A Longing for Transcendence

Anthony Doer's new novel reveals the longing of the soul.

Anthony Doer, Pulitzer Prize winning author of All the Light We Cannot See, has followed this book with Cloud Cuckoo Land, a book of fiction even more remarkable than his prize-winning novel of a French blind girl during WWII. Cloud Cuckoo Land, beautifully written with pellucid sentences that are often multisensory and poetic, is one of those books that saddens you when it ends, because it is so gripping. Even though it ends well.

The title comes from Aristophanes, but the book purports to be from an ancient Greek comedy by Antonius Diogenes, whose text is quite damaged but is translated by Zino Ninis. It is the discovery of this text, and how it has affected its main characters as it has travelled through time, that ties this complex book together. The text is discovered by Anna in Constantinople just before its fall. She is in the house-factory of seamstresses run by an avaricious and cruel master. She is a dismal seamstress, while her sister is a seamstress artisan. The discovery of the text results in her sister being severely damaged by this master. The sultan’s Muslim forces have impressed disfigured Omeir and his beloved oxen to help haul a massive canon to that city that will pulverize its walls.

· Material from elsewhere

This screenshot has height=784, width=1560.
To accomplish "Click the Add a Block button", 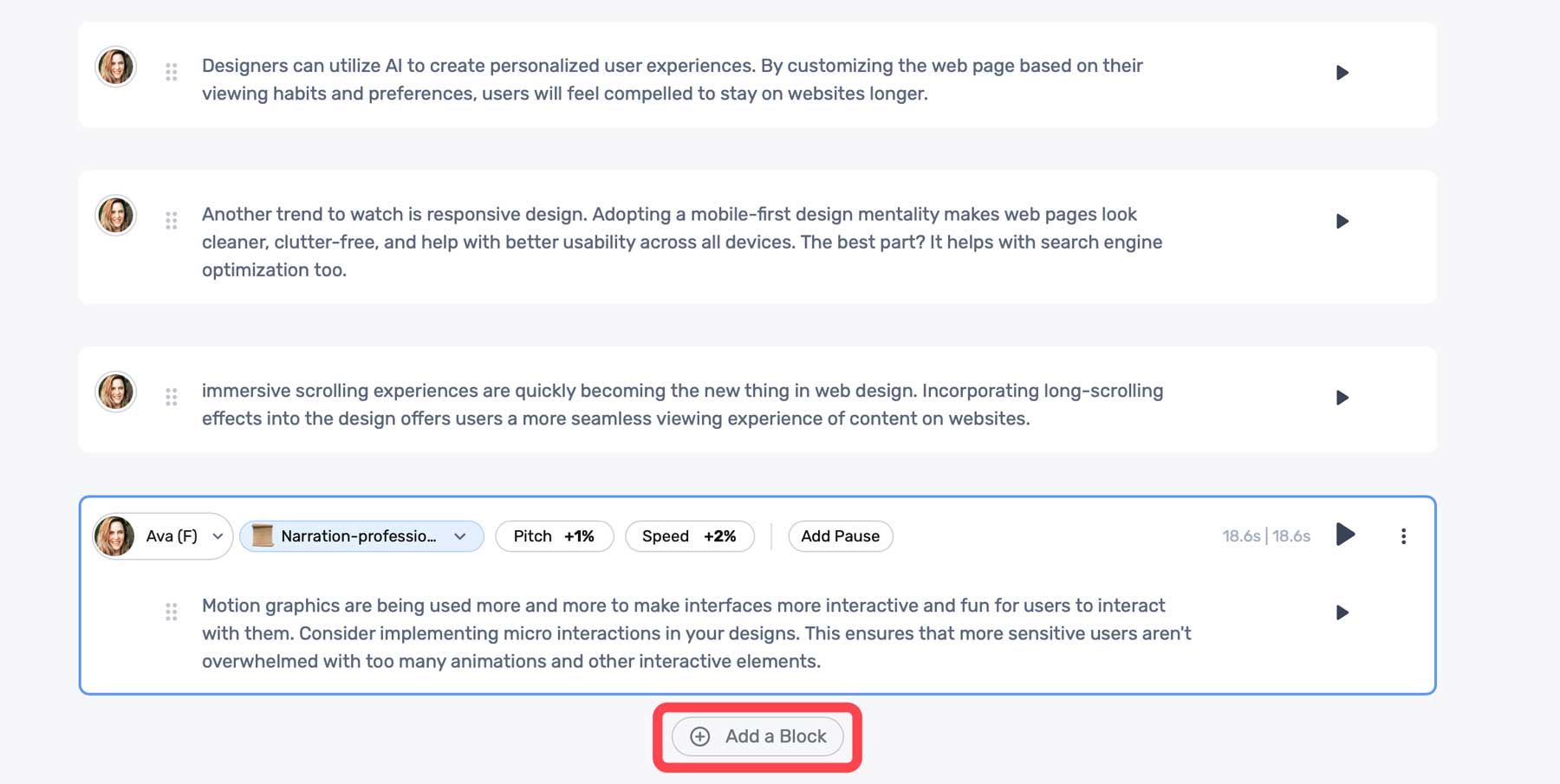I will 757,735.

In the present, Seymour, another “challenged “individual, is seeing his beloved wilderness with its owl, Trustyfriend, being torn apart by developers. In the rundown Lakeport Public Library, Zeno is staging a play called “Cloud Cuckoo Land” with five children upstairs, while Seymour has a backpack downstairs with a bomb in it, and police cars flashing their lights gather outside. Later in the book, the symbol of the owl takes on significance.

And then there is the story of Konstance, a bright girl on the Argos, a spaceship fleeing an uninhabitable earth, damaged by climate change. She is bound for a livable planet thousands of lightyears away.

The book itself is massive, but its chapters are short and often end with cliff-hangers. You want to know what’s going to happen next to the characters and how Doer is going to make all the many threads of this story become a final, compelling tapestry. Which he does. Without any loose ends.

The themes in this book are not specifically Christian but they are universal, and in that sense, do speak to Christians. Since we all are created in the image of God, there exists, as C. S. Lewis has pointed out (The Abolition of Man), a transcultural and transhistorical sense of an “oughtness”. Great literature, great music, and great art often address this "oughtness", even when it is created by someone who might even be antagonistic to the faith. Which Doer doesn't appear to be.

One theme of Cloud Cuckoo Land is the importance of story and how it expresses our human complexities and yearnings. Another is the fragility of ancient texts, particularly the number of ancient manuscripts that are now lost, thus the very real theme of mortality and being forgotten. Another is that of transformation and the interwoven stories of past, present, and future that have influenced our lives, but of which we are not aware. Stories that are united by words, and in the case of the Christian, the Word.

But to me, the most compelling theme that speaks to the Christian in this book is the universal yearning for something more resplendent and transcendent than what we must face daily, a yearning for a city in the clouds where one’s needs are not only met but are celebrated with joy. I am reminded of the celestial city of Hebrews 12:22–24 (ESV), “ But you have come to Mount Zion and to the city of the living God, the heavenly Jerusalem, and to innumerable angels in festal gathering, and to the assembly of the firstborn who are enrolled in heaven, and to God, the judge of all, and to the spirits of the righteous made perfect, and to Jesus, the mediator of a new covenant, and to the sprinkled blood that speaks a better word than the blood of Abel.”